I myself think that is a bit extreme but the idea that victims and victimizers do in some cases and in some senses collude is not an unusual one. It is one foundation of the study known as "victimology".
Note that Volokh is NOT condoning actual persecution of Jews — just antisemitic speech. I am rather pleased that someone is able to make that distinction. Leftists notoriously do not. To them anything from the words "you people" (as Ross Perot found out) to a lynching is all the same — all "racism"
I would suggest to Eugene Volokh and John Ray that history shows that when it comes to anti-Semitic speech and anti-Semitic action, there one very rapidly devolves into the other as anti-Semitic speech leads inexorably to anti-Semitic action; it always has and it always will; it is part of the very nature of the psychological structure of anti-Semitism.

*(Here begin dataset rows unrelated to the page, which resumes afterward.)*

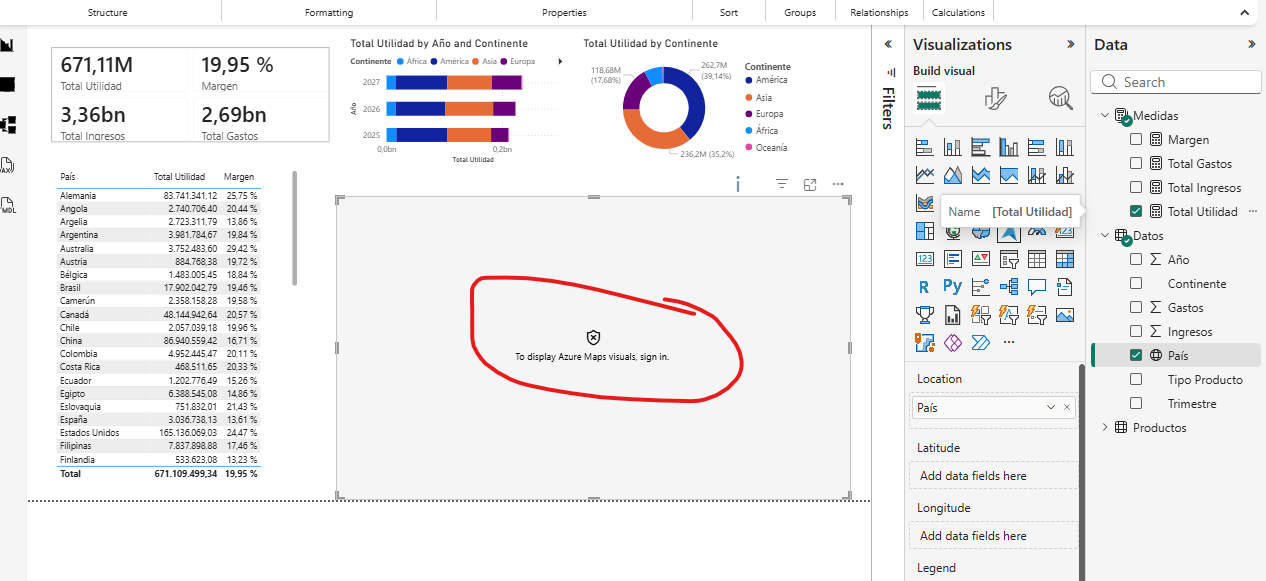Expand the Productos table
Image resolution: width=1266 pixels, height=581 pixels.
(x=1105, y=428)
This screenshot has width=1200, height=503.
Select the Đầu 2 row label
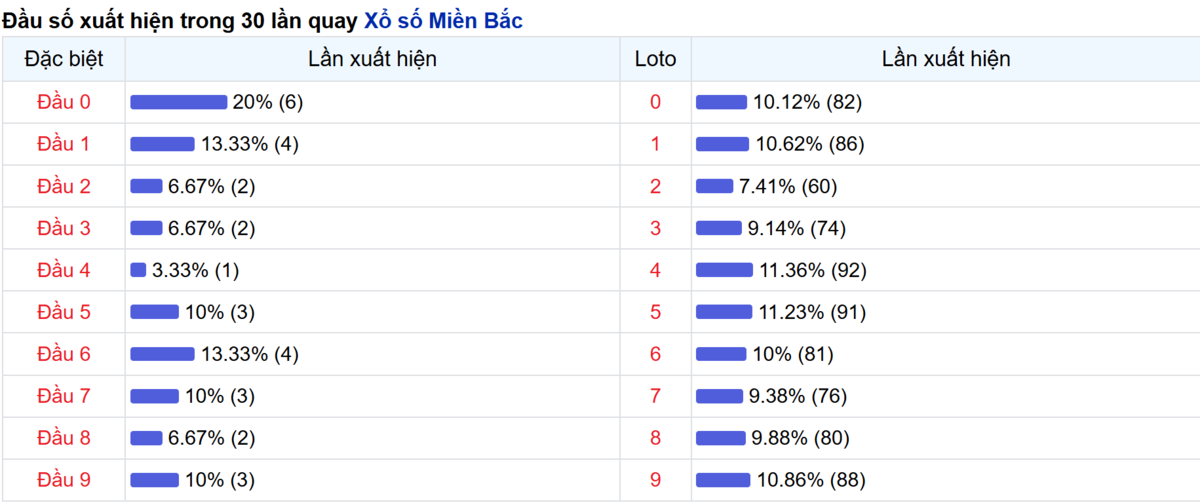(x=64, y=186)
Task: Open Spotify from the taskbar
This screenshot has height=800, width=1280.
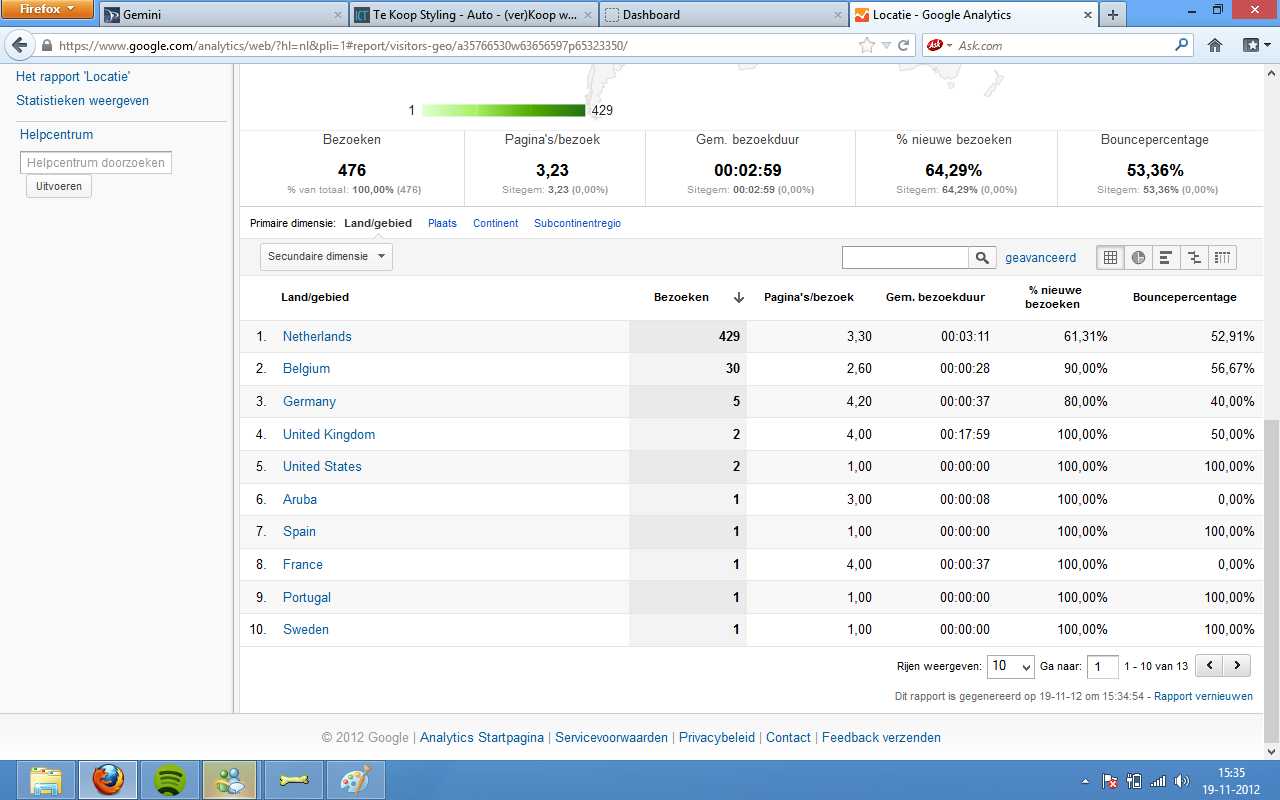Action: click(x=170, y=779)
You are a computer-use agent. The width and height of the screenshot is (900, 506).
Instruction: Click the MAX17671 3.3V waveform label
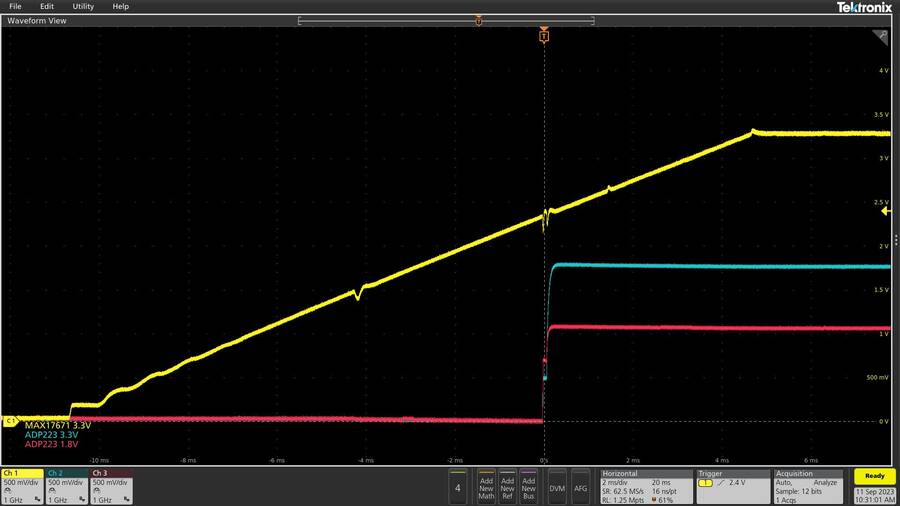[x=57, y=426]
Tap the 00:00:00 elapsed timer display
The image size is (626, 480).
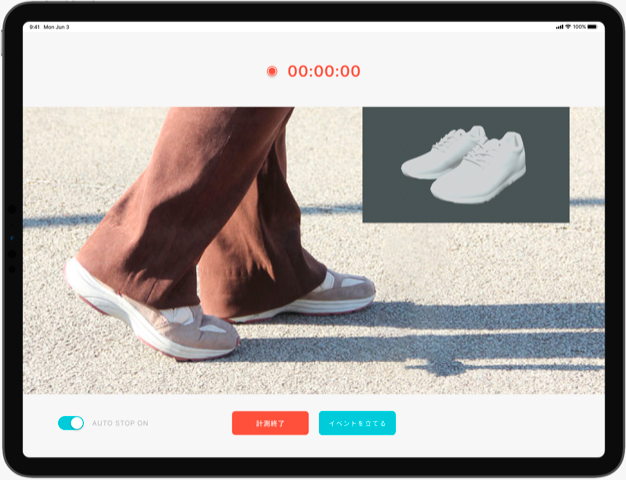pos(324,71)
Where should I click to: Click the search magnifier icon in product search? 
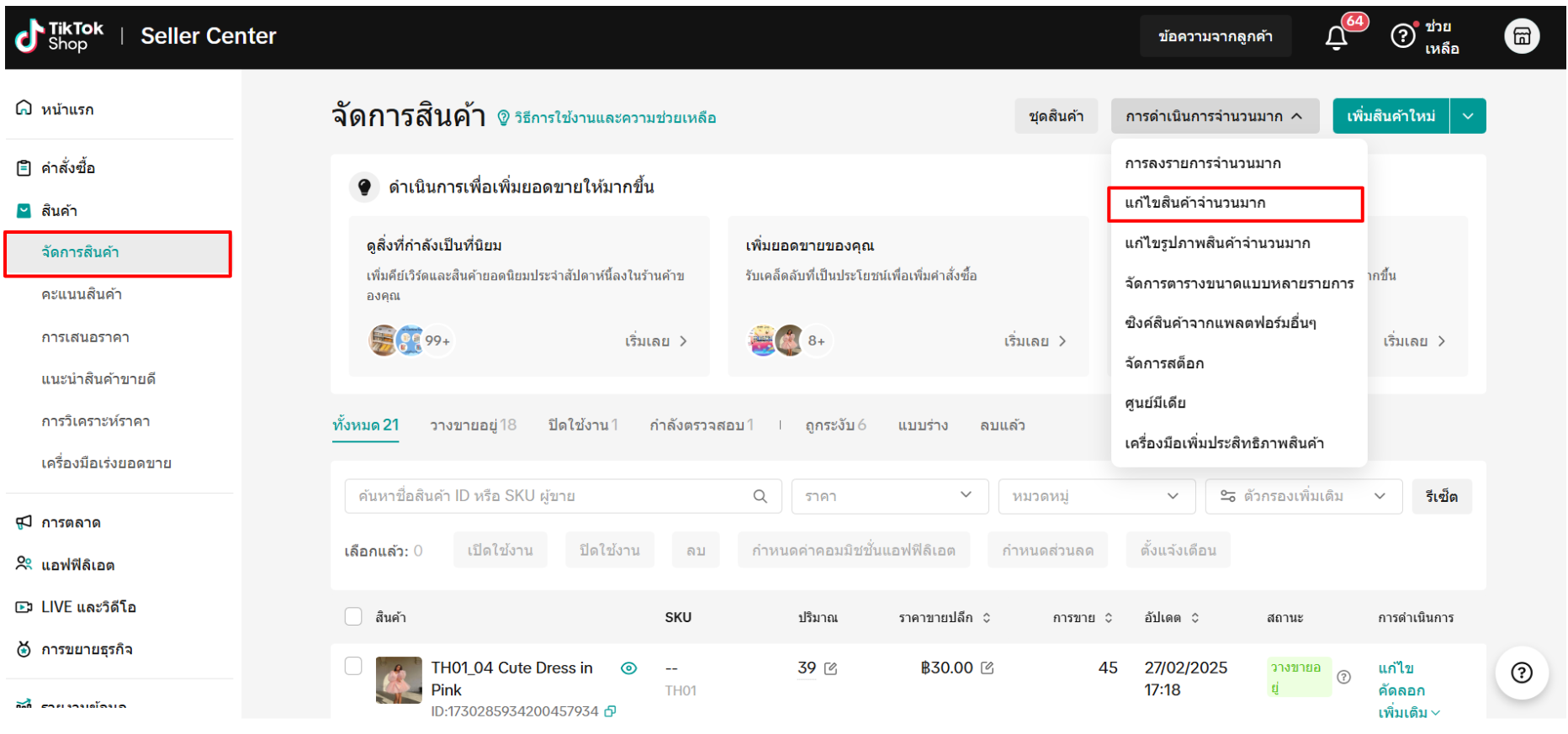point(760,496)
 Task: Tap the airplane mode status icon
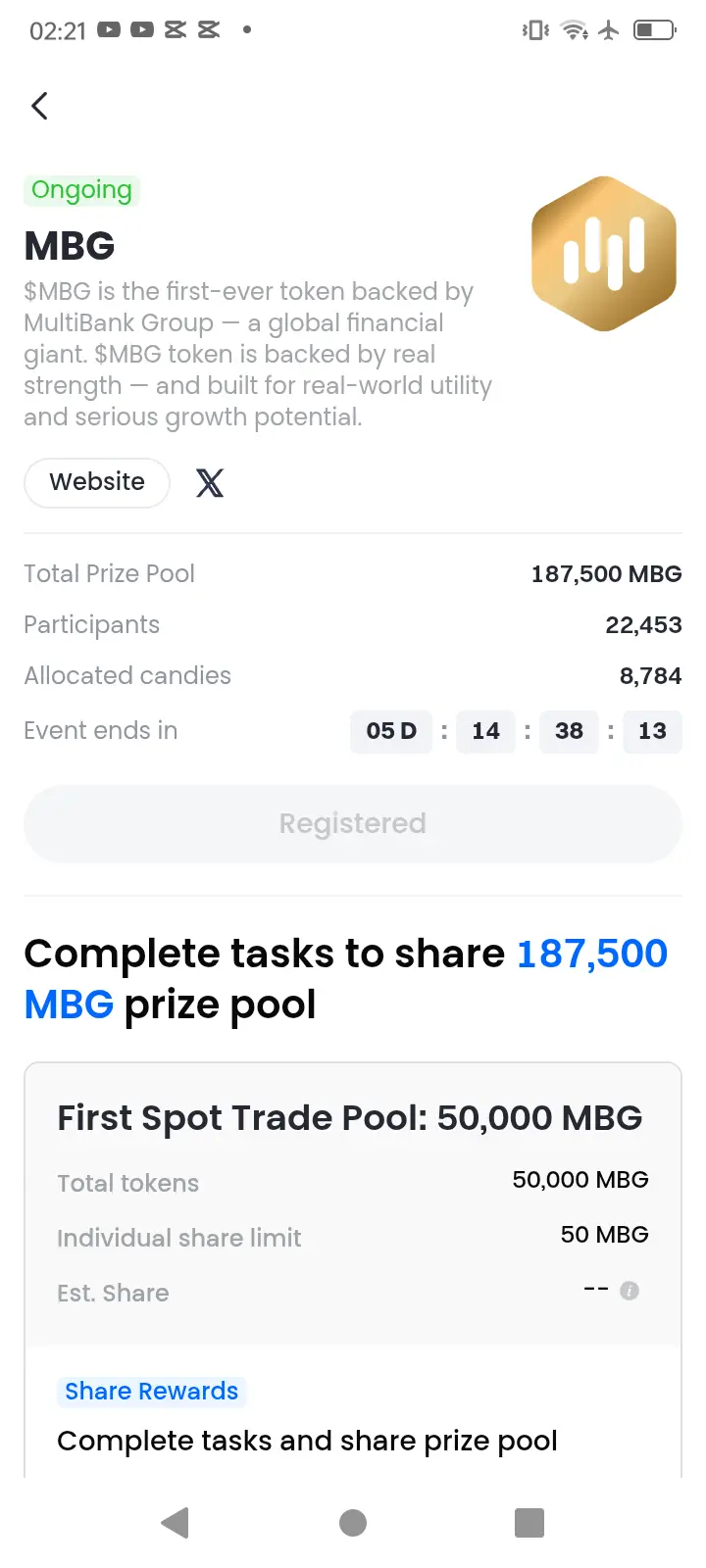tap(609, 30)
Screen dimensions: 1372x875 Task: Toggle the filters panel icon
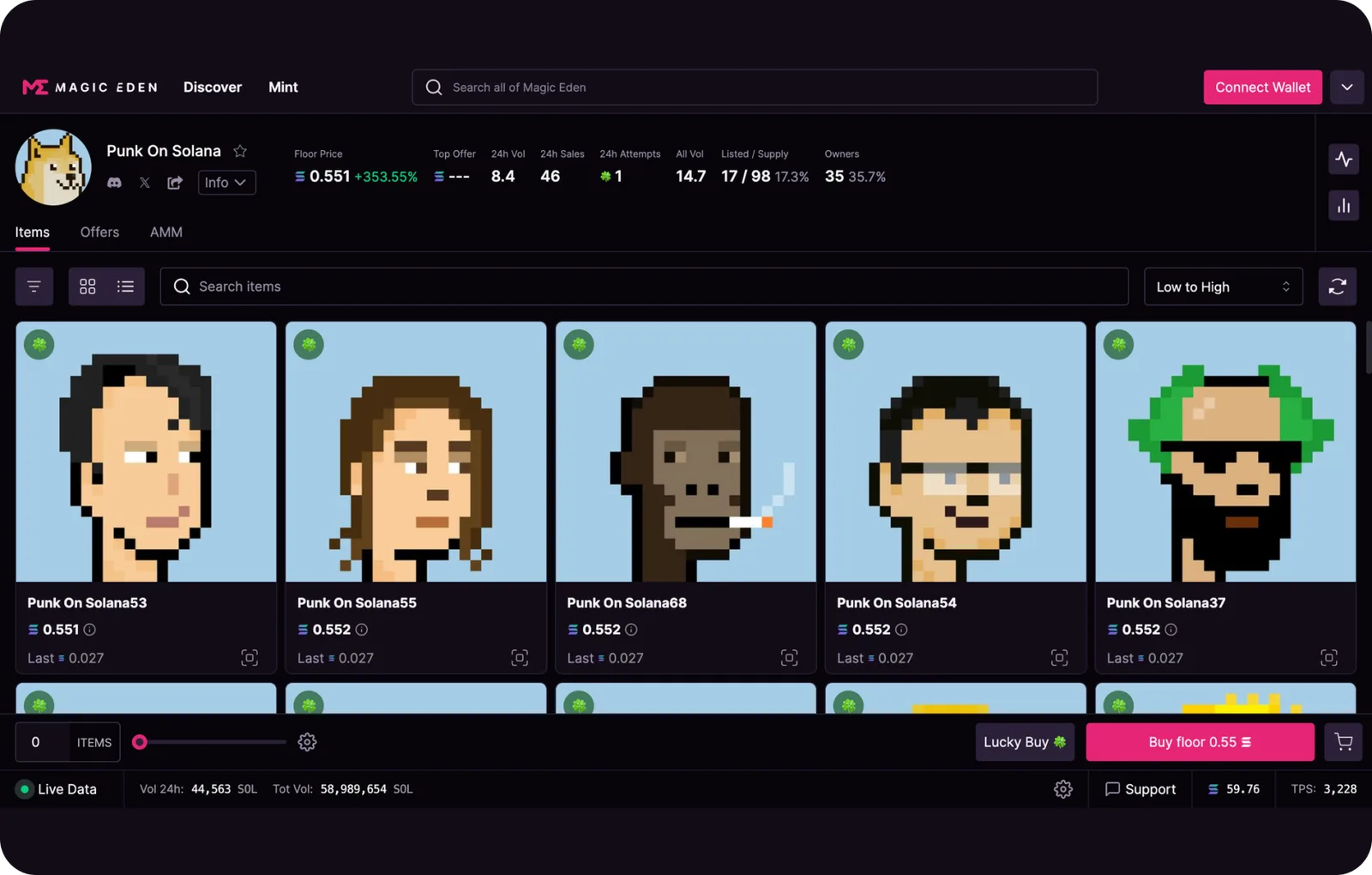pyautogui.click(x=34, y=287)
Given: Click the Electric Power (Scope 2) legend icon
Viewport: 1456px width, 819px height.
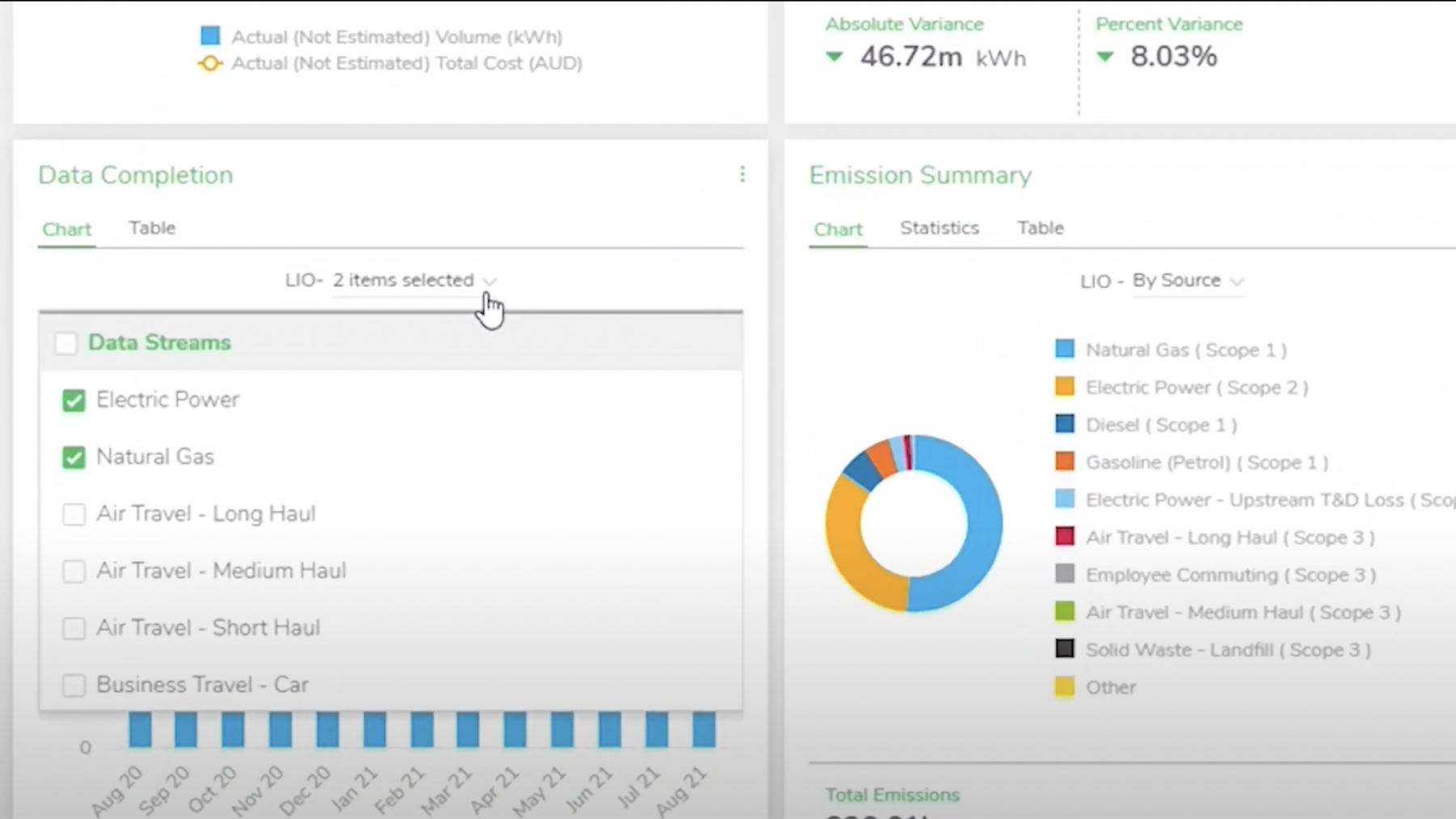Looking at the screenshot, I should click(x=1064, y=388).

In my post Pity the Poor Anti-Semite I described how the anti-Semite projects his own hatred and rage onto the Jew, in the process disavowing responsibility for his own murderous impulses and devaluing and disowning his own agency. At the same time he idealizes the Jew as a demi-God with vast powers to control and harm him:
Here is the crucial point for those who imagine that a tiny group of people, barely 60 years out of an almost successful genocide, left with nothing more than the clothes on their backs, comprising approximately .05% of the world's population, who came to the desert in Palestine and built a modern technological nation, would have the time and interest to simultaneously devote themselves to oppressing the Muslim world, with almost 100 times their population and oceans of oil:
The anti-Semite necessarily defines himself as monumentally inferior to the Jew.
This resides in the core of the anti-Semite and renders him permanently damaged and weakened. Only the aid of a being much greater than themselves, Allah, can save them from disaster. Short of such divine intervention, they are doomed to remain defeated. The Muslim nations of the world do not see it as within their abilities to compete in a world of high technology, higher education, competitive open economies; no, they look to nuclear weapons, only available to them by virtue of their Allah given oil money rather than by the sweat of their own brows, to bring them relief from the often imagined depredations of the now conflated Jewish/American demi-Gods.
Once a person or group of people has taken the first steps down the path of anti-Semitism they have set in motion a positive feedback loop that can only end in their marginalization or destruction. As an example, the Palestinians "narrative" includes the idea that the Jews are inferior people. At the same time they imagine the Jews to be supermen who can devise the most devilish technology (partly true, of course) with which to continue the oppression of the poor, weak, ineffectual Palestinians. Since the "narrative", in effect a paranoid delusional system, involves disavowing their own responsibility for their plight, there is nothing they can do to alleviate their plight beyond attacking the Jew. Every setback then becomes yet another data point to support their inferiority and the Jews' superiority.
The more refined and elegant anti-Semites, so many of whom reside within the left wing elites, unknowingly adopt the structure of the paranoid narrative, but cover its core with rationalizations and intellectualizations (the hallmark of the out of touch academic.) Once having set foot on such a path, the incremental movement from mild or moderate anti-Semitism to overt genocidal anti-Semitism is merely a matter of time and degree. This does not mean reasoned and rational criticism of Israel is impossible but it does mean that once a person accepts the paranoid structure of Palestinian innocence and victimization and Israeli intransigence and oppression, the inevitable result is excusing and rationalizing (usually by omission, as is the common habit of the MSM) behavior and speech that can only lead to mass murder.
I would suggest to Eugene Volokh that while I agree that free speech must be protected, when it comes to anti-Semitism, there is no such thing as moderation.